Charting each of the major players in England’s mid-70s punk scene like pieces in a game of chess, Strongman focuses on and explores the often notorious backgrounds of punk’s major characters. Indeed, the tone of the book is at its most excited and involved when shedding light on guys like Sid Vicious, implying that the burnt-out star’s shady childhood would have a future hand in his explosive influence in the punk saga. This includes abandonment by his father, an upbringing in the drug culture of the early 1960s, and even one page that describes the act of him killing his pet cat, “an ominous sign of things to come”, according to Strongman, as “nearly all those who mutilate or kill pet animals go on to mutilate or kill human beings”.

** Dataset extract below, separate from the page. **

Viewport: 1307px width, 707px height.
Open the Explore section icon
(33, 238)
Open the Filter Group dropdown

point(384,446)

The book continues to trace the rise of punk through CBGB and Punk! Magazine, reaching a climax at the Sex Pistols’ infamous interview with Bill Grundy on the Today show in 1976. Keeping in line with punk-rock’s ironic twist, the television appearance wrecked Grundy’s career yet launched the Pistols to stardom, and serves in Pretty Vacant: A History of UK Punk to split the story’s contents, ending the first half, Going Underground, and beginning the second, Going Overground. After the ‘swear-in’ highpoint, however, nothing in the chronicle of the Pistols matches that spontaneous, chaotic moment of airtime. The book ends on a very sorry note when looking back, that of the band’s lacklustre reunions over the years and frontman Johnny Lydon’s guest appearance on reality TV.
For someone who was there through all of these events, including that first, extraordinarily influential concert at the 100 Club, Strongman delivers an oddly detached take on the history of punk. For all its pleasures, Pretty Vacant curiously misses any of Strongman’s emotions and experiences for the bigger picture, making it read like a third-person narrative. He factors himself out of the equation, and you have to keep reminding yourself he was actually there.

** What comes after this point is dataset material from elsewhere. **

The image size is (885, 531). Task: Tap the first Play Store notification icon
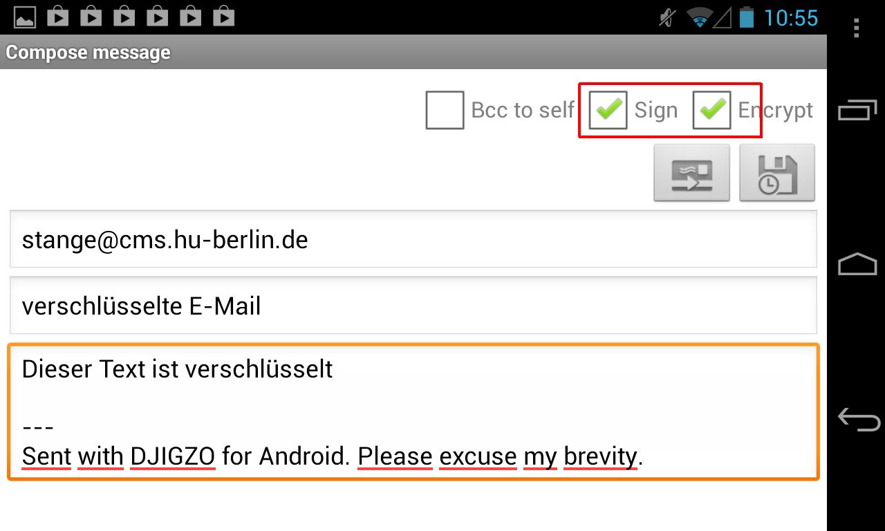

The book also occasionally glosses over and over-analyzes on the cultural impact of the movement, putting the reason for it all—the music—as a footnote to a paragraph’s scrutiny on Nazi memorabilia. Not surprisingly, this gives rise to frequent instances of eye-rolling exaggeration. On page 257, he bizarrely tries to link the amateur musicianship of Tony Blair and Bill Clinton to some kind of expression of their inner punk, subsequently responsible for their success as democratic politicians. If you’re looking for the answers, too, to why the Pistols suddenly became famous in such a short time and then imploded, from playing 20-person halls to being acknowledged as a landmark in rock history, good luck finding them in here.
In this way, Pretty Vacant: A History of UK Punk is not quite as good an overview of a genre as, say, Michael Moynihan and Didrik Soderlind’s Lords of Chaos: The Bloody Rise of the Satanic Metal Underground, a comprehensive introduction to Norwegian black metal and the extra-curricular activities that movement entailed. Pretty Vacant might also be faulted for bogging down in character descriptions that are likely to confuse the general reader, although punk fanatics will likely find Strongman’s insider view priceless.
Ultimately, though, punk doesn’t have to be concerned with good publicity; it was about “taking the unfashionable and making it fashionable”, in the words of Pistols manager Malcolm McLaren, who is heavily scrutinized in this book as the mastermind behind the Sex Pistols’ success. While Strongman’s pronouncement of that group and all who contributed to it as “the most important band since the Beatles” may be a little bit of a stretch, with Pretty Vacant Strongman makes a determined case for punk’s longevity, proving that the genre’s spirit will never die. Just ask Johnny Lydon, who is purportedly gearing up the old warhorse for an American tour this year.